- _Exercise requirements_
Copy out the part of the text on keeping employees, starting at the words that have "In addition to" and stopping after "healthy corporate culture.".

- _Extract to read_
* * * * * * *

In addition to training and appreciation, what makes an employee more likely to either stick around or leave is your company culture. According to the MIT Sloan research, a toxic corporate culture, which includes failure to promote diversity, equity, and inclusion, along with workers feeling disrespected, “is by far the strongest predictor of industry-adjusted attrition and is 10 times more important than compensation in predicting turnover.” The study suggests company-organized social events, including happy hours, team-building excursions, potluck dinners, and other activities outside the workplace play a key role in a healthy corporate culture.

“We’ll do like company events and employee recognition events and different things outside of work that help the culture of the company,” Young confirms. “They feel like they belong to more of a tribe as opposed to just some unknown number in a big company. People like to belong to something meaningful, and we try and provide that meaningful experience, that feels like they’re doing something meaningful and something that they’re passionate about. Certainly in the consumer electronics you know there’s a lot of passion.”

Of course, the state of your corporate culture pre-Covid is not necessarily what it is now. “Every company who sent all their employees home in March of 2020 because of Covid are now reconvening in some iteration, but not exactly the same way that they were running things prior to COVID, are having to re-establish or redefine what their culture is,” Lewis advises.

It’s The Economy, Stupid

Of course, money plays an important part in keeping your staff satisfied. “I would review your company’s pay structure,” Green councils. “Longtime employees locked into incremental annual increases may discover that in today’s market, they are underpaid. Offer bonuses and rate increases in accordance with the current market.”

Pay equity is especially important in the tech business. “Technicians are a hot commodity and they’re hard to find,” Young observes, “and sometimes they’re going to a commercial firm that can pay them quite a bit more.”

Training, appreciation, corporate culture, and fairer compensation “will pay off in the long run if you can hang on to your experienced, productive employees,” Green asserts, “rather than trying to onboard an inexperienced newbie that you will have to train for weeks to get to a productive point. It’s just good business.”

* * * * * * *

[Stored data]
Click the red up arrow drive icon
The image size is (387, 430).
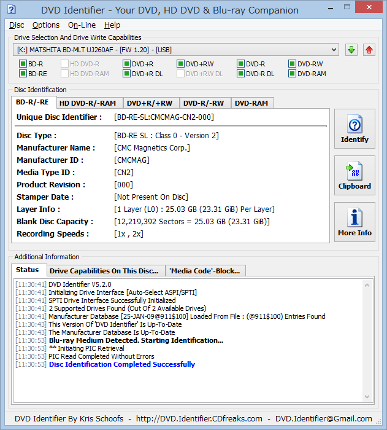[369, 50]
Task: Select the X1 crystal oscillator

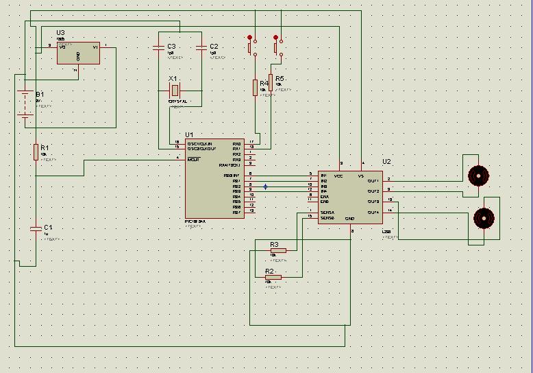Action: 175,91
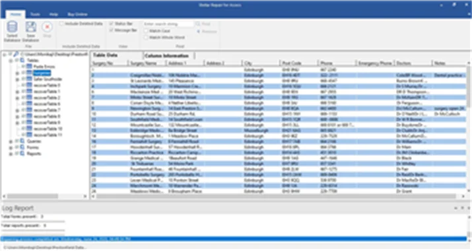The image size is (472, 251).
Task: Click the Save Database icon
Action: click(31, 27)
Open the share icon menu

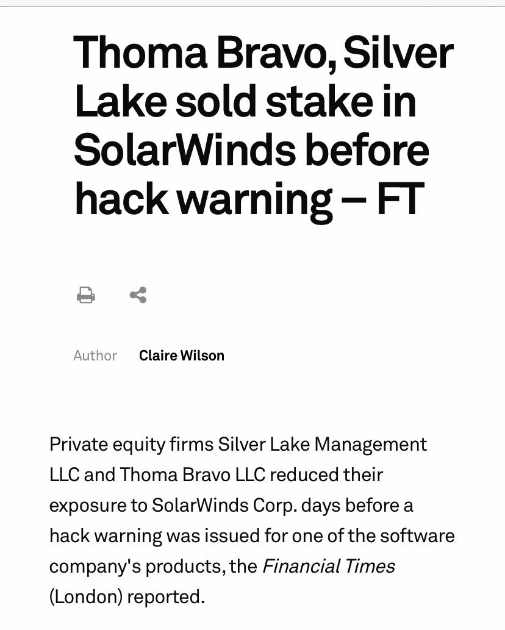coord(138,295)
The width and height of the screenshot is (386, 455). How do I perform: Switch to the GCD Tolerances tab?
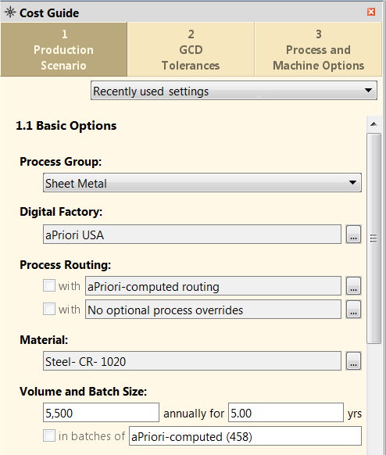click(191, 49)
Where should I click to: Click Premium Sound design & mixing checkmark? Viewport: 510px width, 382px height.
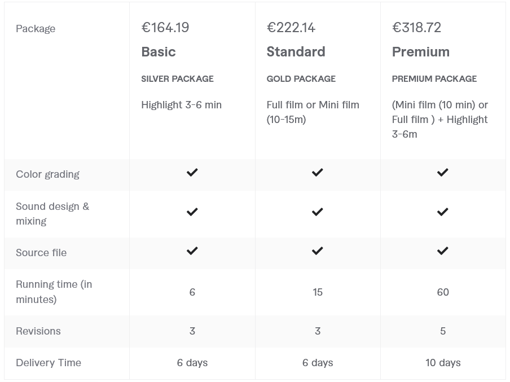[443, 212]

* * * * * * *

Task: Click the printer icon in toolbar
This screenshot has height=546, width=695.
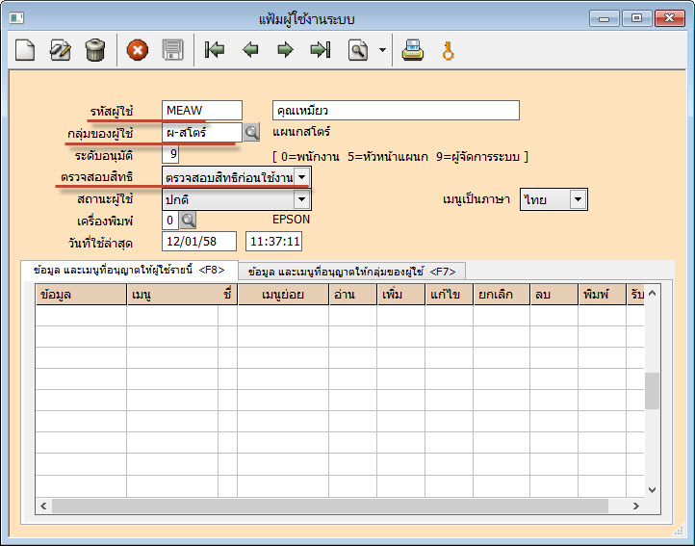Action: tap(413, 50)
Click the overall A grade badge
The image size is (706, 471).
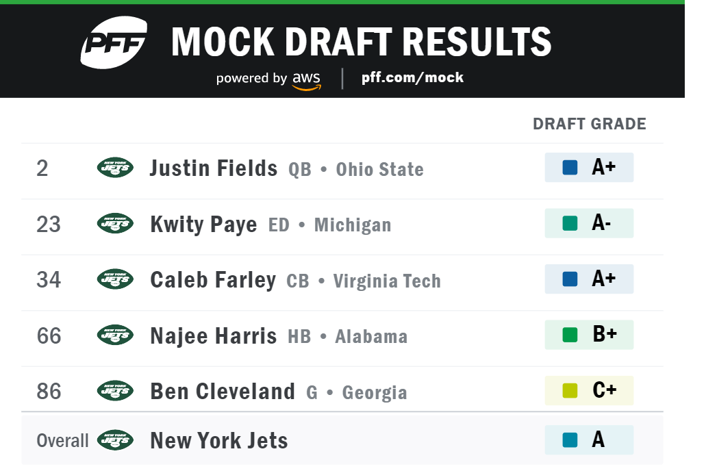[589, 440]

* * * * * * *

- _Answer space_
In addition to training and appreciation, what makes an employee more likely to either stick around or leave is your company culture. According to the MIT Sloan research, a toxic corporate culture, which includes failure to promote diversity, equity, and inclusion, along with workers feeling disrespected, “is by far the strongest predictor of industry-adjusted attrition and is 10 times more important than compensation in predicting turnover.” The study suggests company-organized social events, including happy hours, team-building excursions, potluck dinners, and other activities outside the workplace play a key role in a healthy corporate culture.